- RECORDED INFORMATION
>>>

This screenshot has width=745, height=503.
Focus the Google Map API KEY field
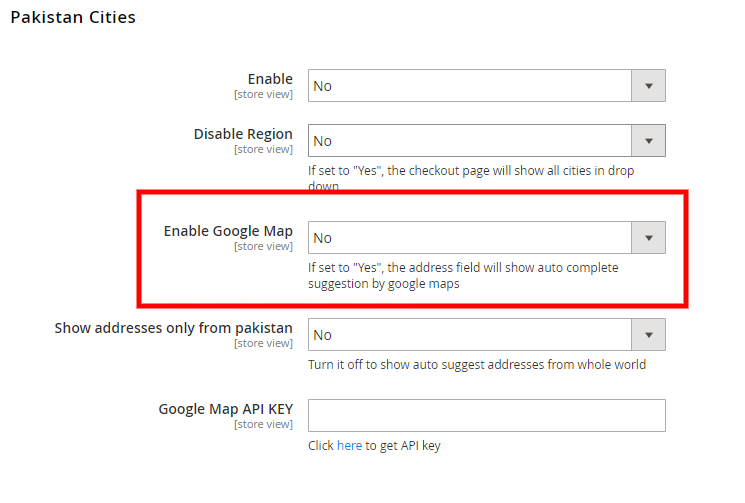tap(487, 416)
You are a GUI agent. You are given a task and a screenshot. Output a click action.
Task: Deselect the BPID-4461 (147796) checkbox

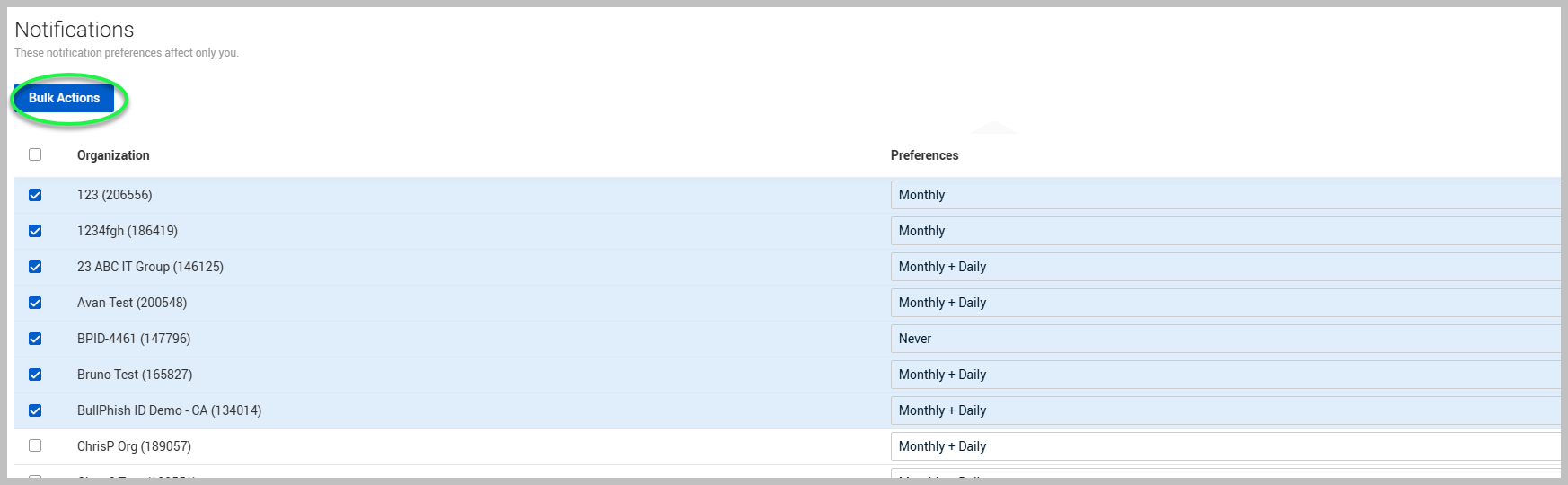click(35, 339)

<<<
>>>

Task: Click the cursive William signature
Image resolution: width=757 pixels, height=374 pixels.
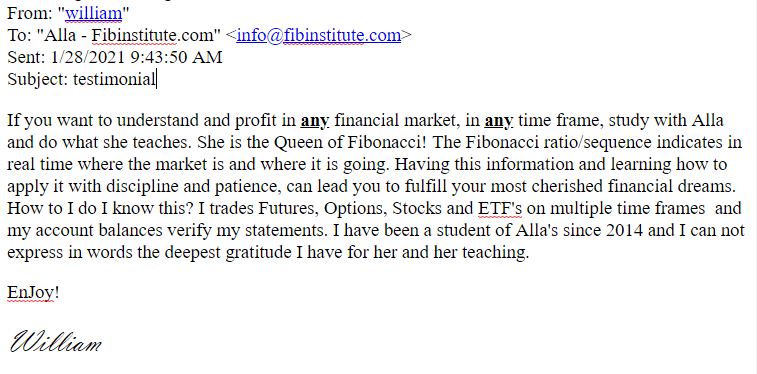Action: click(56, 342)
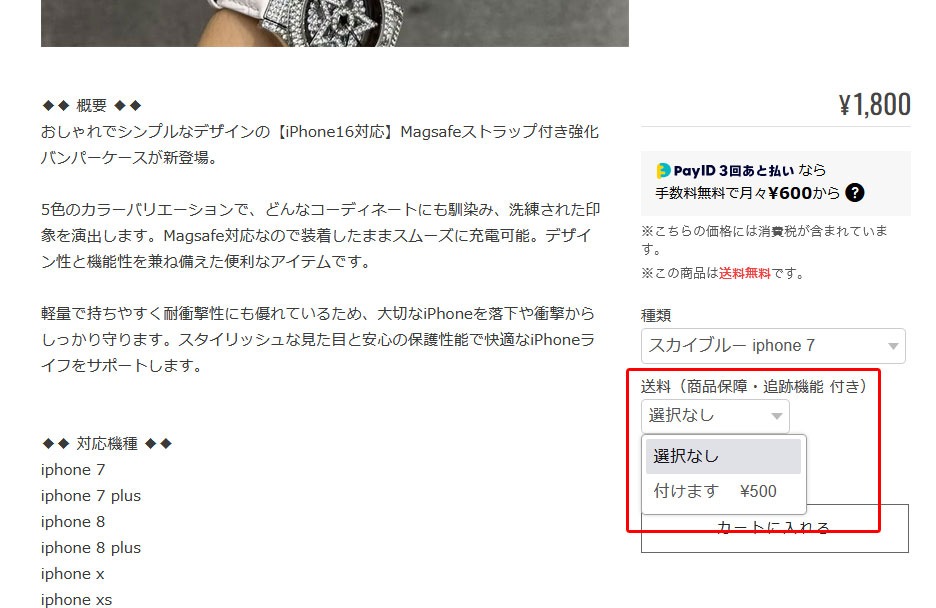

<<<
>>>

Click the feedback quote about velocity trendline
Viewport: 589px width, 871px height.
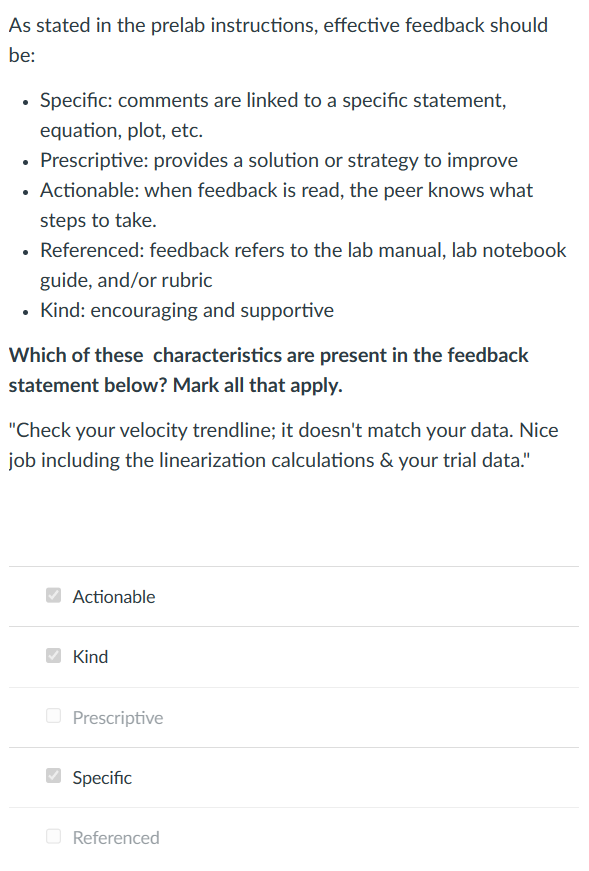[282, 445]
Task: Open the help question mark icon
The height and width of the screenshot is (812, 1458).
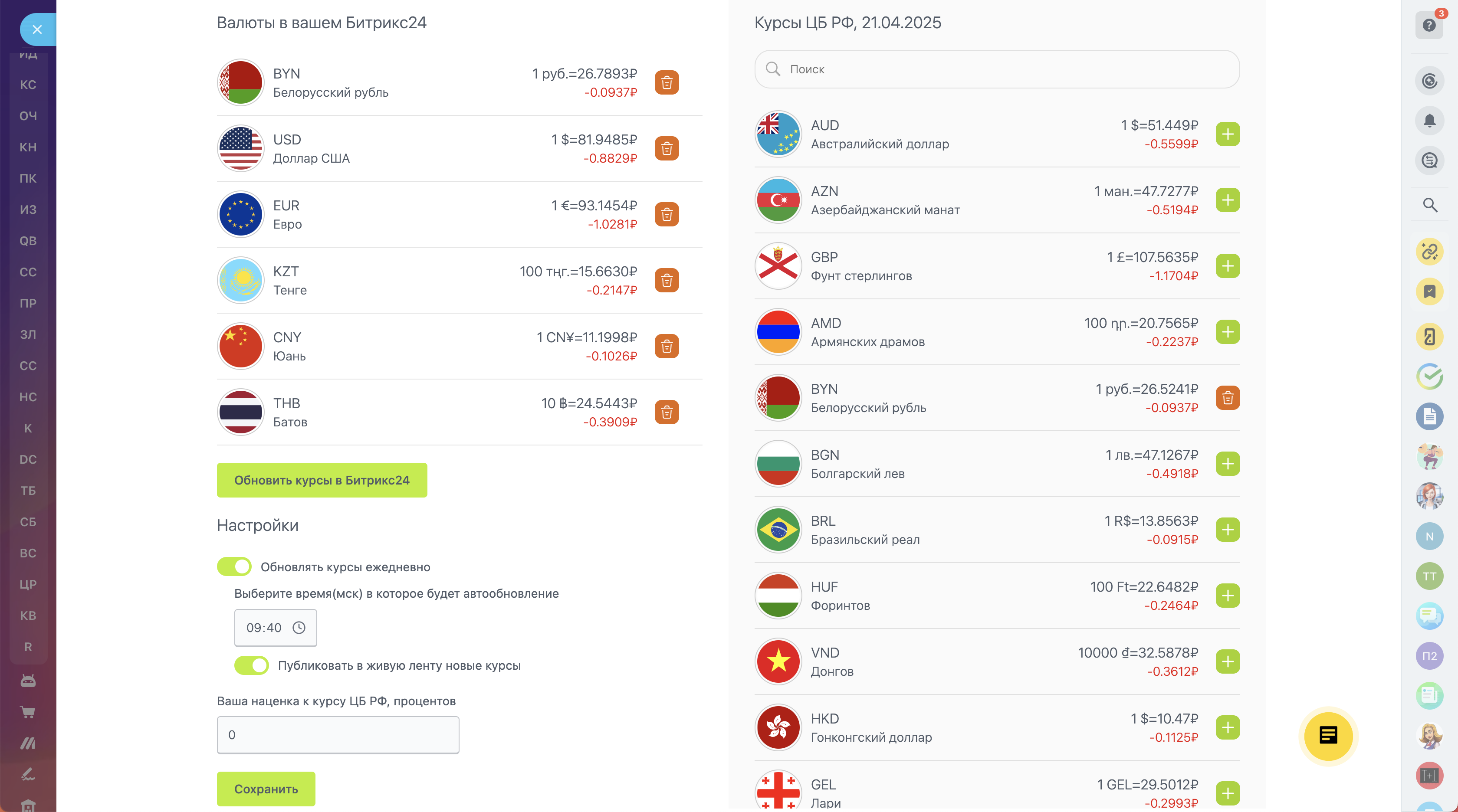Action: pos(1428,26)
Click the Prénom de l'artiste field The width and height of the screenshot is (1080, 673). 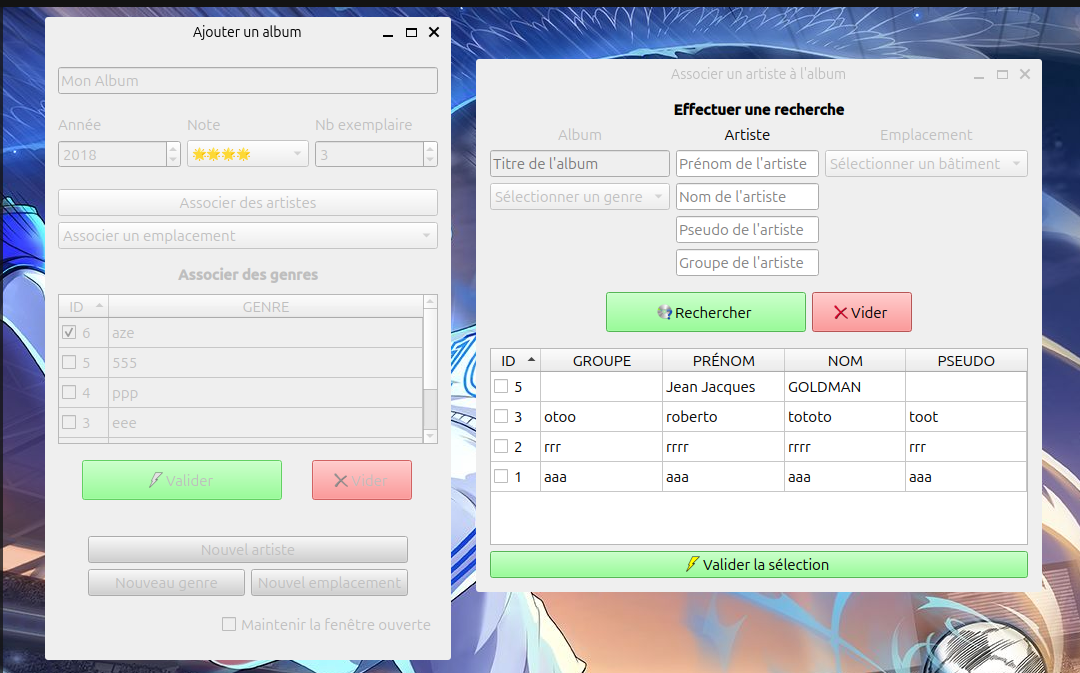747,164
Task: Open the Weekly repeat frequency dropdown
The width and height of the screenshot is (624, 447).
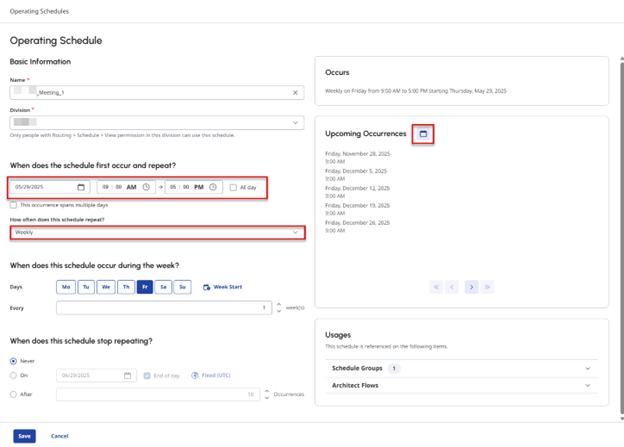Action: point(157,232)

<<<

- WHAT YOU SHOULD DO
Say how many lines above hold "Open", and nothing else.

- COMPLETED TASK
2